All day long, Willadee had kept going to the window and looking out, or stepping onto the porch and frowning at the sky, and saying she wished Samuel would hurry up and get back. About midafternoon, Calla came through the house from the store, and stood on the porch with Willadee, and frowned at the sky, too.
“I never saw a man had a lick of sense,” Calla said. Which wasn’t true at all. Her sons had plenty of sense, and so did Samuel. Even John had had a good head on his own shoulders, back before the liquor scorched his brain. But griping about men not having any sense was easier for Calla than admitting that she was worried about Samuel.
“Well, I know he’s all right,” Willadee said, trying to convince herself.
The kids had been hanging half in and half out the front door, and now they ventured out on the porch, to help with the weather watch.
“Why is the sky turning green?” Bienville wanted to know.
“Why is your bee-hind about to turn red?” Grandma Calla asked. Then she saved him the trouble of answering. “Because I’m about to swat it, that’s why.”

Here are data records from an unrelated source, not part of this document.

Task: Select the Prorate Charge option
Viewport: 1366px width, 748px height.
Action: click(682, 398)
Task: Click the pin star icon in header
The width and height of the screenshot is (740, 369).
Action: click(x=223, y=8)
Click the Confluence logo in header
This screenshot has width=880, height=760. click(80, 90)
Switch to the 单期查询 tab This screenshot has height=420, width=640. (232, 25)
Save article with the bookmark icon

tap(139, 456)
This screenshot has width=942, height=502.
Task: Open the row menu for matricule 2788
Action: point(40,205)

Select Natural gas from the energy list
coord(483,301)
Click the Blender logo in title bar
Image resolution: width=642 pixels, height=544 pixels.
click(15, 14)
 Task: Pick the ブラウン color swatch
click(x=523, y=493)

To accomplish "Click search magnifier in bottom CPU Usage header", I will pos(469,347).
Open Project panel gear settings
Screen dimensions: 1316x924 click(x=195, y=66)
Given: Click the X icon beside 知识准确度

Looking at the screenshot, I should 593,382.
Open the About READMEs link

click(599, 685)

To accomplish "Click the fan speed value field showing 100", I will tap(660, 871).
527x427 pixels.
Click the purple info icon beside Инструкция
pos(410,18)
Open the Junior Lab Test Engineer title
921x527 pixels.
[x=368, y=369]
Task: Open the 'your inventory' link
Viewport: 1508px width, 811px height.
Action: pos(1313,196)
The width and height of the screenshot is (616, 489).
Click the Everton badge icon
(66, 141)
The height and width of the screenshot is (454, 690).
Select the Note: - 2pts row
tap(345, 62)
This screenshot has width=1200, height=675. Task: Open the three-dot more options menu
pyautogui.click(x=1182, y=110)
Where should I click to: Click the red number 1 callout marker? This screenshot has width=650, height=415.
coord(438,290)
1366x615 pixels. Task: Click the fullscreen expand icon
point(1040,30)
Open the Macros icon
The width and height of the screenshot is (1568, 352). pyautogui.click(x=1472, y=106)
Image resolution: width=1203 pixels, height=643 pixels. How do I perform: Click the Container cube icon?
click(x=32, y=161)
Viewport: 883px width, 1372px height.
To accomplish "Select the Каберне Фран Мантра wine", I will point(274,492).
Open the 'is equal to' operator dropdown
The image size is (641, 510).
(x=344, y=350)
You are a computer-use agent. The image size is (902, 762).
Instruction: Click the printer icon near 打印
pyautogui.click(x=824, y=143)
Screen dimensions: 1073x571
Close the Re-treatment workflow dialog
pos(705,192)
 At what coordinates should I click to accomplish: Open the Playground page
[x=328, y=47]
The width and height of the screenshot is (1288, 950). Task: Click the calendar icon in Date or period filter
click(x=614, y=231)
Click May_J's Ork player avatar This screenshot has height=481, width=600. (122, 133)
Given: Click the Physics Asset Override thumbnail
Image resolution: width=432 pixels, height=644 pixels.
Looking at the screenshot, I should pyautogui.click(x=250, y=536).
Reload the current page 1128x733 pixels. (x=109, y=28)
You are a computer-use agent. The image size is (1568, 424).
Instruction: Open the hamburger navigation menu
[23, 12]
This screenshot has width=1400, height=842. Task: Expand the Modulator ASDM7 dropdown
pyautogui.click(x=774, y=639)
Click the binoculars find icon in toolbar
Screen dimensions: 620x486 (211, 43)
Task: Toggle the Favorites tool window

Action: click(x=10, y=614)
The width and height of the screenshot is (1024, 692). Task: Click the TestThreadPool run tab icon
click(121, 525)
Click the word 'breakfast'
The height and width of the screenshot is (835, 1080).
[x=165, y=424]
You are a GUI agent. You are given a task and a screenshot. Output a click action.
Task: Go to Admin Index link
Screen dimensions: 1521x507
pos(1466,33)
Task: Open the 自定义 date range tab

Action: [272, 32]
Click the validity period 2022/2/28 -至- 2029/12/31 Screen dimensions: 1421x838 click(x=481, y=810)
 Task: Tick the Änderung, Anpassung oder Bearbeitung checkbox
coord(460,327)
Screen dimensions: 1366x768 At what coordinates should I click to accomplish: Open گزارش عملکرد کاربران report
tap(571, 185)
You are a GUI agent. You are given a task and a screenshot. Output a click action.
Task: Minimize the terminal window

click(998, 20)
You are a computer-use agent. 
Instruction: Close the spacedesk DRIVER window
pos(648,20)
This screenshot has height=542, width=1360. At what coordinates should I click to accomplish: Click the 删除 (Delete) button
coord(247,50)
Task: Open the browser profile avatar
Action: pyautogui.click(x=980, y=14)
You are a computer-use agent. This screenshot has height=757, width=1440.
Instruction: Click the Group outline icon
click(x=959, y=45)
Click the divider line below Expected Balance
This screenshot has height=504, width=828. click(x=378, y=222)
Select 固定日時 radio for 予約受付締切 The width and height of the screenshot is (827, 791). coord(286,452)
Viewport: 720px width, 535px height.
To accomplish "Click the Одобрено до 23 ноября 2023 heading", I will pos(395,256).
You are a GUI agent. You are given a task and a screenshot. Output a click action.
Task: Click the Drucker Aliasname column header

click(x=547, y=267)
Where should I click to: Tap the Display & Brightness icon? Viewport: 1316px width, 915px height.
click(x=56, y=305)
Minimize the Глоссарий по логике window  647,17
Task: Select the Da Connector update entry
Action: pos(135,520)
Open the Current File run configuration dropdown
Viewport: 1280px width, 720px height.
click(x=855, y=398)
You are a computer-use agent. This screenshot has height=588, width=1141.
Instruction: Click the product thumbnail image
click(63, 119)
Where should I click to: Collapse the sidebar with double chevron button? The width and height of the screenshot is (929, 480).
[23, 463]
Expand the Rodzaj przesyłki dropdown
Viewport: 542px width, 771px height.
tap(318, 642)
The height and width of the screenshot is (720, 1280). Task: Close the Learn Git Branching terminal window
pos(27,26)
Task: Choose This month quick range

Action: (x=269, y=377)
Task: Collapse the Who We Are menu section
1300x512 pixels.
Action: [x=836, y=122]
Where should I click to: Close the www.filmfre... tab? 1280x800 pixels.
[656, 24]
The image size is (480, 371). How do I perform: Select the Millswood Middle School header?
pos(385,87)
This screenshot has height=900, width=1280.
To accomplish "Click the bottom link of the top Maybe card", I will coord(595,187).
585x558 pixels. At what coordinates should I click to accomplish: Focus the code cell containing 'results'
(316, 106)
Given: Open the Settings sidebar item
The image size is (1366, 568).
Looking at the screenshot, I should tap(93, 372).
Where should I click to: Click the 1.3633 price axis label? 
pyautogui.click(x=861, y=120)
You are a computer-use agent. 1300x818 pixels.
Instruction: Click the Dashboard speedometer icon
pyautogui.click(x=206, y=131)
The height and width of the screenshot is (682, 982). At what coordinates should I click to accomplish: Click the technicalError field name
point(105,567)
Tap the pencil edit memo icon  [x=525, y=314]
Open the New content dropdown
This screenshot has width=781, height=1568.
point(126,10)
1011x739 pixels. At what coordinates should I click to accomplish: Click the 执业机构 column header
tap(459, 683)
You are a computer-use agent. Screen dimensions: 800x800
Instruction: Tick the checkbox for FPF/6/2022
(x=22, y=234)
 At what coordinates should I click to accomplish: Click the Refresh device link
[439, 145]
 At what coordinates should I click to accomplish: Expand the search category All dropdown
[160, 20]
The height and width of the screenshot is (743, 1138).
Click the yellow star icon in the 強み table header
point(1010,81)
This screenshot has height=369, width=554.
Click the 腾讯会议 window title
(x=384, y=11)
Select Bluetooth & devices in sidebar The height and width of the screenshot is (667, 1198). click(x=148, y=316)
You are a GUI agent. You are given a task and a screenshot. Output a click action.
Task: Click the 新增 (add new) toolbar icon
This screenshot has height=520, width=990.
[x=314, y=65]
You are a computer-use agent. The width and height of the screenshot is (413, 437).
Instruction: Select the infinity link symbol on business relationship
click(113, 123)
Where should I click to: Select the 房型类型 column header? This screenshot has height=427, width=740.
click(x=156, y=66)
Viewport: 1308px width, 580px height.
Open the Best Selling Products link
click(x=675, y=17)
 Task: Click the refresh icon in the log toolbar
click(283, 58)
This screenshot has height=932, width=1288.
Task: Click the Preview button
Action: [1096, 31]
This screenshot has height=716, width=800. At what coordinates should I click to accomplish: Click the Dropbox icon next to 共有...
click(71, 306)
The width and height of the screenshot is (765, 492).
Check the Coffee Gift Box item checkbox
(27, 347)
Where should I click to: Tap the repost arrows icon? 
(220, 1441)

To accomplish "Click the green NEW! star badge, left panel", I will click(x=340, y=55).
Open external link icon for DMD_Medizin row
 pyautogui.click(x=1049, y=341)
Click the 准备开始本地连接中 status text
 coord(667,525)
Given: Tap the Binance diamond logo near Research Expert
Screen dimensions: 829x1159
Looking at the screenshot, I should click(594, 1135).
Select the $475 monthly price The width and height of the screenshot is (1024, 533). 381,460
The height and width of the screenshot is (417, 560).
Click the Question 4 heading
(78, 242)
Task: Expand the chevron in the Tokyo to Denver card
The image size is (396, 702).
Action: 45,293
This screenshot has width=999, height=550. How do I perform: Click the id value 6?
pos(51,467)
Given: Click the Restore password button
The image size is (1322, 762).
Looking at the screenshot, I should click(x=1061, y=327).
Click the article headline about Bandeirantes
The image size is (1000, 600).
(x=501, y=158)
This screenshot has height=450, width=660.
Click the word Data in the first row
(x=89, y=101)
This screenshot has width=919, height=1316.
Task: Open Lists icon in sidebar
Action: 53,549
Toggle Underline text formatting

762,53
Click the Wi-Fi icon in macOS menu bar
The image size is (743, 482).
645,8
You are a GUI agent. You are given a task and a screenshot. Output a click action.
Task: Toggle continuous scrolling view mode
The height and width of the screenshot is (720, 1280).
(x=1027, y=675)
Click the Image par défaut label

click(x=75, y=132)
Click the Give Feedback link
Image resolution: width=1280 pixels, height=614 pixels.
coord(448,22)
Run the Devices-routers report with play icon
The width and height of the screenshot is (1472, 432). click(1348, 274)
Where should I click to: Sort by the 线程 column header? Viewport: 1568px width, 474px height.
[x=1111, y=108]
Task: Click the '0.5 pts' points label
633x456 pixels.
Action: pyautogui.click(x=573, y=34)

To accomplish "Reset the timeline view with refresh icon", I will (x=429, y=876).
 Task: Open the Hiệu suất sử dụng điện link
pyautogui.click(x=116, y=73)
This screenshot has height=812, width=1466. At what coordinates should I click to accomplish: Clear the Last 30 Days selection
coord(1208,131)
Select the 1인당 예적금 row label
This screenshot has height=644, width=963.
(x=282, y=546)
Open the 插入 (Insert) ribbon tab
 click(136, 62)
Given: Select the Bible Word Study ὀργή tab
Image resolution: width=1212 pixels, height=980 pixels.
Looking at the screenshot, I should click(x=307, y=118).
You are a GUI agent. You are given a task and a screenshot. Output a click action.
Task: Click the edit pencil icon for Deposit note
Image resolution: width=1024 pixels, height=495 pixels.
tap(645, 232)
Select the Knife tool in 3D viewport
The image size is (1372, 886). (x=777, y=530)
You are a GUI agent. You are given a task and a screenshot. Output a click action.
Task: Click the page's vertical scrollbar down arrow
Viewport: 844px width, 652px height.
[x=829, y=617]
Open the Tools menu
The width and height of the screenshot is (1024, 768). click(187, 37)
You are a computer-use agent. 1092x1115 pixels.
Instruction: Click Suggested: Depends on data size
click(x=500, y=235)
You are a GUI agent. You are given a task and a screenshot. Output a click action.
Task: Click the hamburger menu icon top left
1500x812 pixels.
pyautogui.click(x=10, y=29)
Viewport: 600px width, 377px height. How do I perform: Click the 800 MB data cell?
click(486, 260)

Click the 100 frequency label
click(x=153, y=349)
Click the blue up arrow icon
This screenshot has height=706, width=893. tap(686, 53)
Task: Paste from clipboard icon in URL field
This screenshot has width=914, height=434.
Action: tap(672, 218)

Swan said, “Well, the weather’s not doing anything. The wind’s not even blowing anymore.”
She was right. Willadee had been so busy watching the sky that she hadn’t noticed the sudden, eerie stillness. Now she looked at her mother, who was looking at her, and they both went grim around the mouth.
“Get inside, and get your pillows off your beds,” Willadee told them. “And go climb in the bathtub with the pillows over your heads, until I tell you.”